In ricordo di un campione vero
Scritto da Redazione il 30/10/2014
A volte mi domando quanto il destino possa seguire percorsi inimmaginabili per noi, che in fin dei conti siamo chiamati ad una effimera e breve permanenza nel mondo dell’esistenza. Incomprensibile nella sua essenza, impossibile persino da delimitare nelle anguste definizioni di indefinito o infinito.
Chissà quante volte, da quando seguo il Perugia dai gradoni dello stadio, avrò sentito pronunciare il nome di Renato Curi. Io, per motivi anagrafici, non ebbi la fortuna di seguire da vicino le gesta di quel campione e di quella squadra che negli anni Settanta fecero sognare una città intera, portandola per la prima volta nella sua storia in serie A, centrando imprese in più di un’occasione contro le grandi squadre del massimo torneo, raggiungendo la Coppa Uefa, sfiorando lo scudetto e concludendo un intero campionato senza neanche una sconfitta.
Ho rivissuto in miniatura, forse, la gioia di quegli anni, nei quattordici anni dell’era Gaucci, che mi hanno comunque emozionato e che hanno più volte, secondo il giudizio di molti, ripercorso, seppur in piccolo ed in misura comunque minore, le grandi gesta di quello storico Perugia dei Miracoli.
Ci sono persone che sarebbero molto più adatte e indicate di me nel narrare quegli anni, persone che ai tanti bei ricordi possono aggiungere anche i momenti tristi, quelli in cui andare allo stadio è stato addirittura avvilente. Ma questo pubblico ci è abituato, e non ha mai mollato. D’altronde, chi, oltre i tifosi del Grifo, può vantare di aver trascinato ventimila cuori nella lontana Foggia, per uno spareggio di serie C? Chi, oltre i supporter biancorossi, può dire di aver praticamente “invaso” cittadine o piccole province come Luco dei Marsi, Fano, Andria, Rimini, Siena (che all’epoca aveva una curva fatta di erba e di terra) e via di seguito? Chi può dire che, malgrado i due fallimenti, questo pubblico abbia mollato lo stadio in massa? Nessuno. L’entusiasmo di quei quarantamila nell’allora neonato Comunale non è mai scomparso e oggi, col nome di “Renato Curi” ed il ritorno in serie B, sembra poter accompagnare una nuova stagione di successi, come già avvenne negli anni Novanta e nei primi anni Duemila.
Ricorre proprio in questo 30 di ottobre il trentasettesimo anniversario della morte del numero otto per eccellenza del Perugia e, come un testimone indifferente al passare degli anni, di generazione in generazione, ogni anno, con cori e coreografie, il ricordo di Renato dal cuore d’oro (in campo e fuori), viene sempre e comunque onorato. Non esistono categorie, non esistono divisioni, non esistono contingenze, di fronte ad un calciatore assurto a simbolo ed emblema per tutto il popolo biancorosso.

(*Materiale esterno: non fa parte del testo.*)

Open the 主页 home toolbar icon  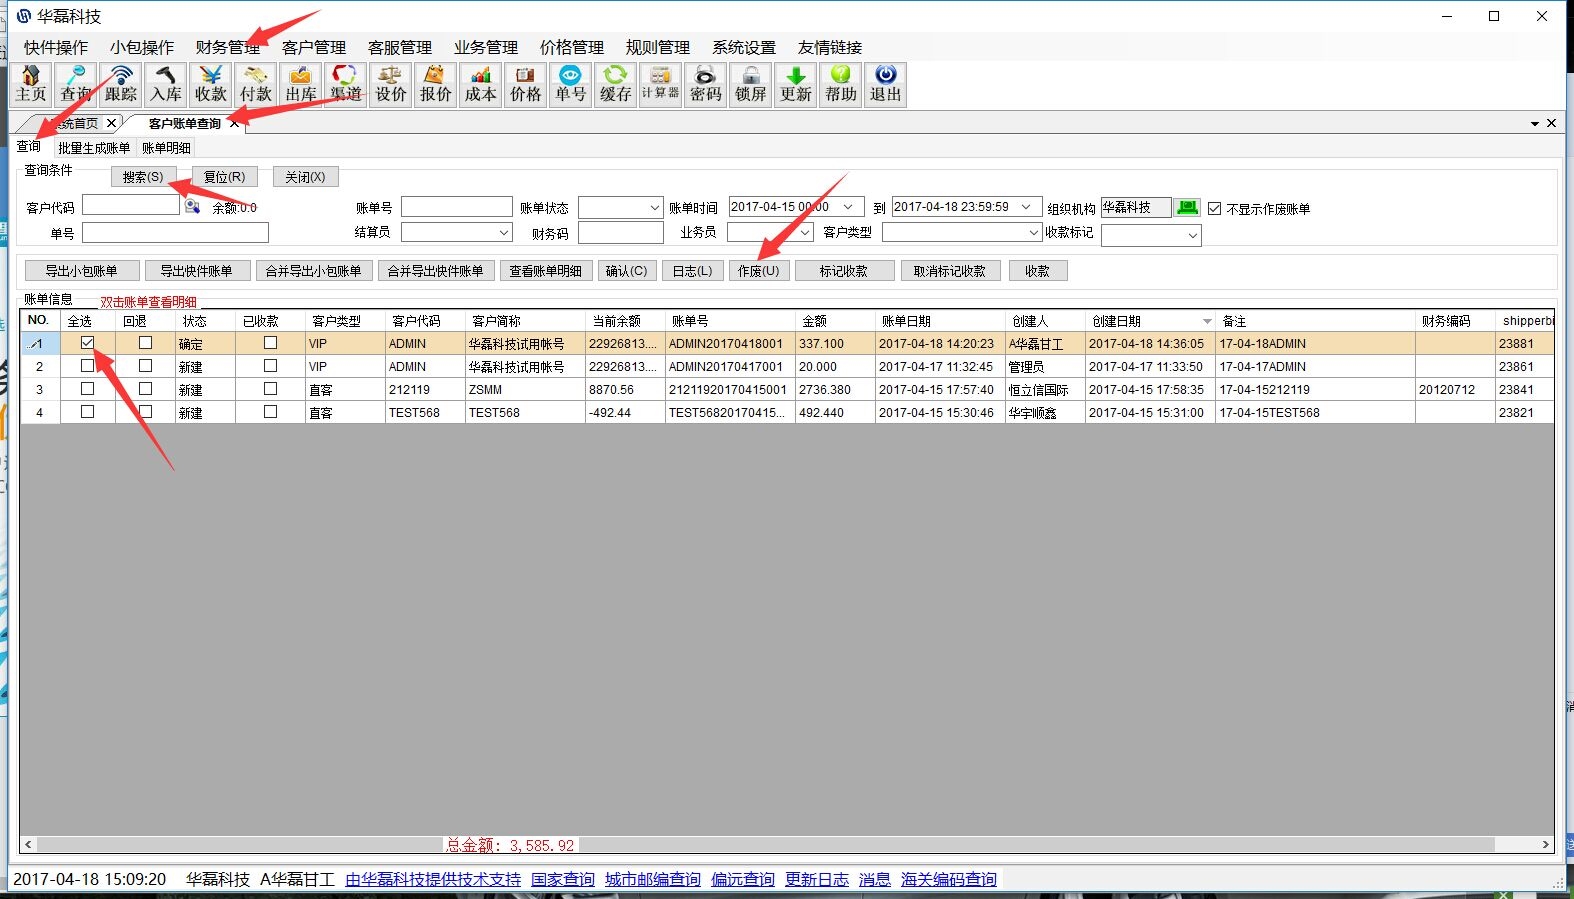coord(31,84)
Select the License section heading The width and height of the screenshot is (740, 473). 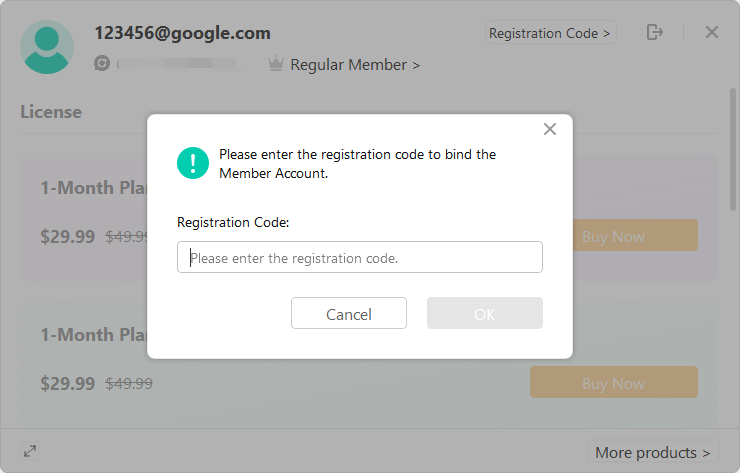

Non è esente dai tributi, sentendone il dovere, anche chi, come me, in quel piovoso 30 ottobre 1977, in quel terribile Perugia-Juventus durante il quale Renato Curi si accasciò improvvisamente a terra, non c’era. Sgomento, dolore e orrore dinnanzi alla notizia, appena un’ora dopo l’immediato ricovero, che Renatino, il simbolo del Perugia miracoloso di allora, si era spento a soli 24 anni, nel momento più importante della sua carriera calcistica.
Ogni anno, in occasione della partita che precede o che segue di poco la triste ricorrenza, a Pian di Massiano si respira un’aria strana. Le fanzine agli ingressi celebrano la data con tante foto del suo volto, i primi freddi fanno capolino tra l’odore acre dei fumogeni e il rumore del Luna Park che, ogni ottobre, raggiunge la città proprio di fronte allo stadio. L’atmosfera è sempre particolare, i gruppi ultras preparano le loro coreografie per Renato e spesso capita che, ad un certo punto della gara, il Perugia trovi la giocata vincente in modo insperato o insolito. Come se lui fosse lì, a vigilare la tre quarti e ad aggredire l’area avversaria. Un avversario che nessun difensore può marcare.